Les présentations faites, passons désormais à cet album éponyme que nous propose donc ce groupe multi-nations. S'il n'y avait qu'un mot à dire tout d'abord ce serait « Rock'n'roll » dans la mesure où l'on s'en prend une dose bien bien lourde et le ton en est donné dès les notes qui introduisent le premier morceau : « Here Til Dawn ». Un son de grattes tant gras que fuzzy mène un groove lâché d'une efficacité monstre. Le chant tend vers les aigües un peu à la manière d'un Fireball Ministry. Des refrains très « sing-a-long »esques, bref un premier morceau qui remet les pendules à l'heure pour les retardataires comme moi qui ne connaissaient ce groupe ni d'Eve ni d'Adam. Un bon gros stoner rock bien lourd lorgnant vers le heavy avec une guitare soliste maîtrisée comme il se doit. Attention, c'est très très catchy.

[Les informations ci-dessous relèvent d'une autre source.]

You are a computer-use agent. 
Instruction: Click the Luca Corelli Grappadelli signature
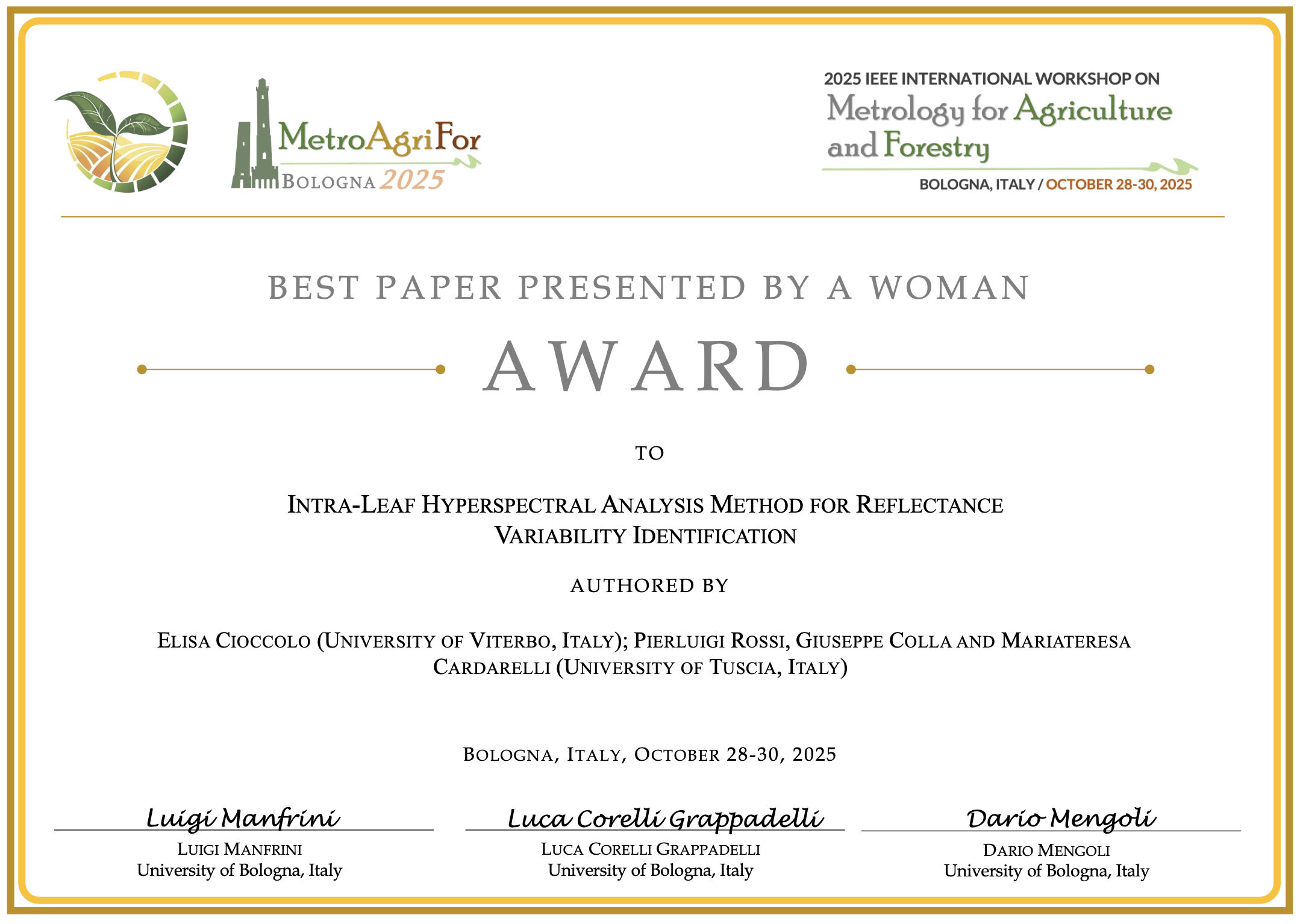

« You should have known » et ce côté diablement Q.O.T.S.A.esque au départ nous emmène ensuite vers un côté assez boogie/blues à la AC.DC agrémenté d'un refrain légèrement plus pop. Un orgue hammond vient renforcer le tout apportant un certain côté 70s à l'ensemble du titre dans lequel la gratte conserve son côté fuzzy et de plus wah wah.

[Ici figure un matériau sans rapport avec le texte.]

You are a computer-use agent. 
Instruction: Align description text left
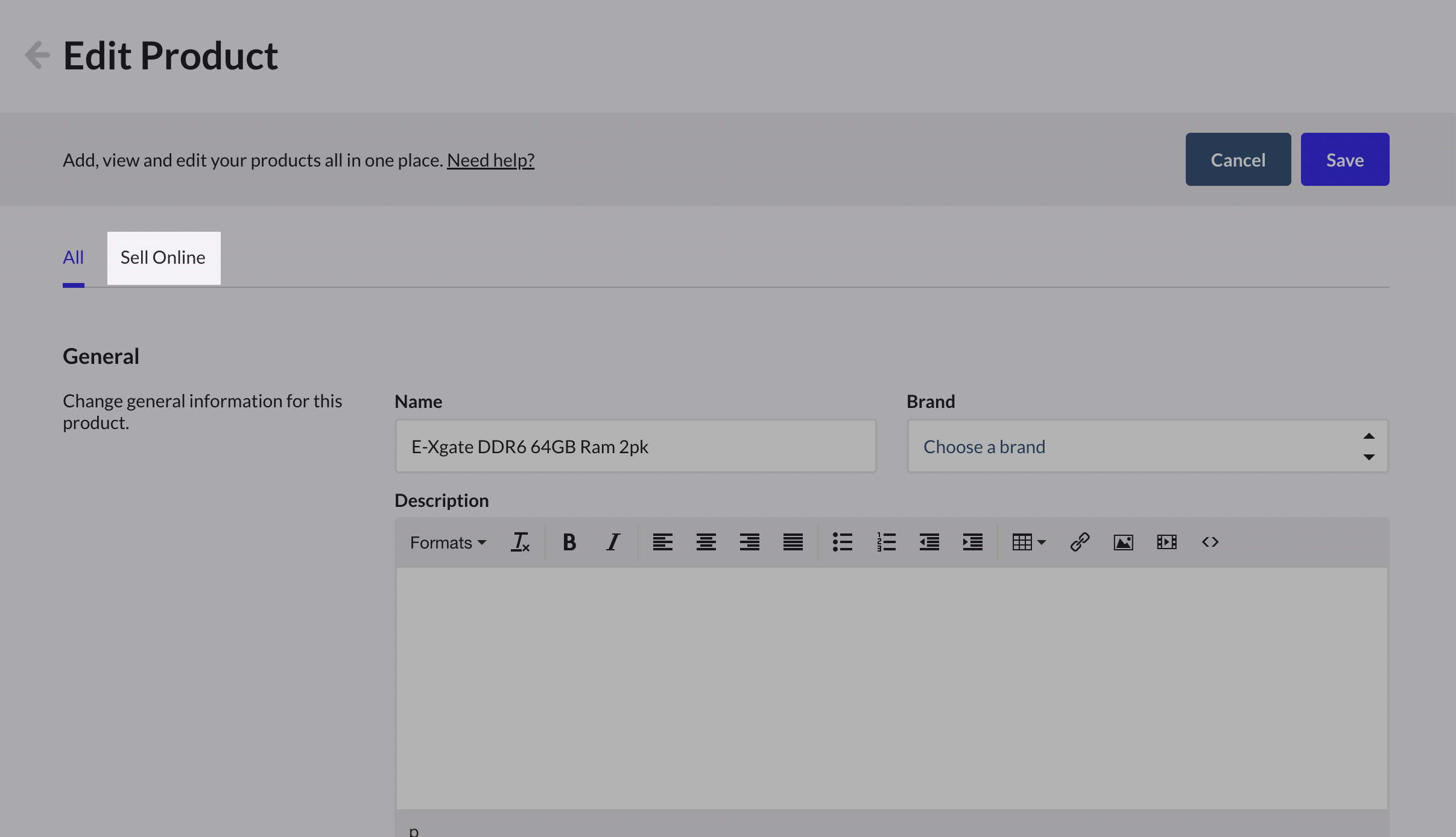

« Thermostat 7 » s'introduit dignement à la manière d'un LedZep qui poursuivrait son chemin avec Hellacopters ou encore avec l'équipe de Josh Homme mais encore Sparzanza. Un côté énergique donnerait presque l'envie d'appuyer sur l'accélérateur de sa Dodge au long de la route 66 poussiéreuse. Le changement de rythmique est efficace à souhait. Il y a vraiment du très bon chez ces clermontois.
« Waiting to Come Around » vient calmer le jeu fougueux apporté par le titre précédent avec ce côté assez purement rock. Un morceau plus simple venant apporter une légèreté supplémentaire variant un peu plus l'univers de The Elderberries. Question variation, le morceau « Dually Note it » en apporte une bonne rasade avec ce chant hardcore qui fout une énorme pêche dans le morceau et ces breaks ô combien efficaces. Un côté question/réponse hardcore/stoner tout simplement excellent constitue ce titre cependant court mais net et précis.

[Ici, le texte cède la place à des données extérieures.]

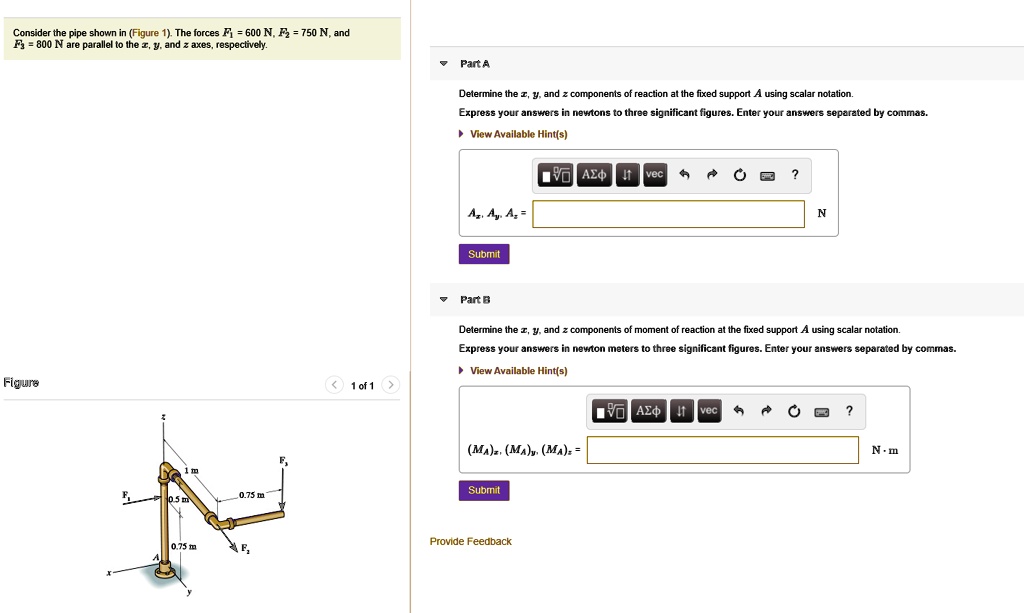Insert Greek symbols using the ΑΣΦ icon in Part B
The width and height of the screenshot is (1024, 613).
click(648, 410)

A grand coups de riffs saccadés, « Pity's The Only Thing » apporte ce petit côté Hard/Glam 80s au niveau couplet avec ce refrain venant casser le rythme de par son côté un peu plus brut.
« Hard To Find » démarre bien lourdement et s'avère riche en variation rythmique jonglant entre mélodie typique du strip bar que l'on trouverait dans le désert d'Amérique digne d' « Une Nui ten Enfer » et un côté bien pêchu.
« Holy Roller » joue aussi sur les breaks efficaces agrémentés de parties plus bluesy, de plusieurs chants et de ce son de gratte enivrant. La formule qui rend ce morceau bigrement intéressant et permet d'éviter une routine.. La fin du titre devrait faire plaisir aux amateurs des Desert Sessions.
La fin arrive déjà avec « Judgment Day » qui se veut plus long que ses prédécesseurs. Le chant par moment me rappelle Chris Cornell et l'alternance batterie tribale et chant eux ont un léger côté High On Fire. En guise de « bonustrack » le groupe nous offre une petite outro acoustique plutôt sympathique.
Un 3ème album très bon avec ce côté lourd qui ravira les fans de groupes tels que QOTSA, Zoe, 7 Weeks et les amateurs de groupes qui ont le côté burné du Rock'n'Roll dans la peau. Le genre d'album qui renferme des titres qui restent dans la tête à long terme avec très peu d'écoutes. C'est vous dire... Bravo les Clermontois.